KIGALI - Financial experts from East African countries, who are currently meeting in Kigali, are optimistic that a regional single currency will be adopted by next year.
They said that they have now reached an advanced stage to discuss the exact establishment of the protocol.
The EAC, in January this year, inaugurated the High Level Task Force (HLTF) to negotiate the Protocol to establish the East African Monetary Union (EAMU), which is the third stage of the EAC integration process.
The fourth meeting of the task force, which will end today, is aimed at further negotiating articles to be included in the protocol.
According to the timetable of the EAC integration process, the monetary union is supposed to be effective by end of 2012 after the EAC Common Market Protocol and the Customs Union that went into force last year and in 2005, respectively.
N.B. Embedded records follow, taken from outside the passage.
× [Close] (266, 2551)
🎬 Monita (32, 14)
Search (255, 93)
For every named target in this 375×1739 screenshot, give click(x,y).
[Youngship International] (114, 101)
In an exclusive interview with The New Times, Dr. Thomas Kigabo, the Chief Economist at the National Bank of Rwanda, and Rwanda’s chief negotiator on the taskforce, pointed out that the remaining period is enough for the single currency to be adopted.
“Initially, we were discussing various issues like planning, but we have now reached a stage of real negotiation on the monetary union and I am absolutely optimist that by the end of next year, we shall be having this protocol,” he said.
He said the regional monetary union is expected to be the ultimate antidote against inflation that has continued to hit the regional member states, especially Uganda.
If it comes into force, the monetary union would see the five EAC countries merge their economies into both a common regional monetary institution, an East African Central Bank and eventually a single currency.
The Permanent Secretary in the EAC ministry, Robert Ssali, observed that if the single currency is not put in place, even the two protocols already in place will not be effectively achieved.
“We cannot talk of free movement of goods and services in the region without a single currency.”
“It’s an important protocol; for example, if you’re travelling to Nairobi, Kampala, or Bujumbura, you have to change your money to get new currencies and in the process, you lose a lot of money.
Julius Mutua Kenya’s chief negotiator, acknowledged that they are using experiences from other blocs like the European Union, adding that this would help to shape the East African single currency.
The European Union is united by a single currency, the Euro.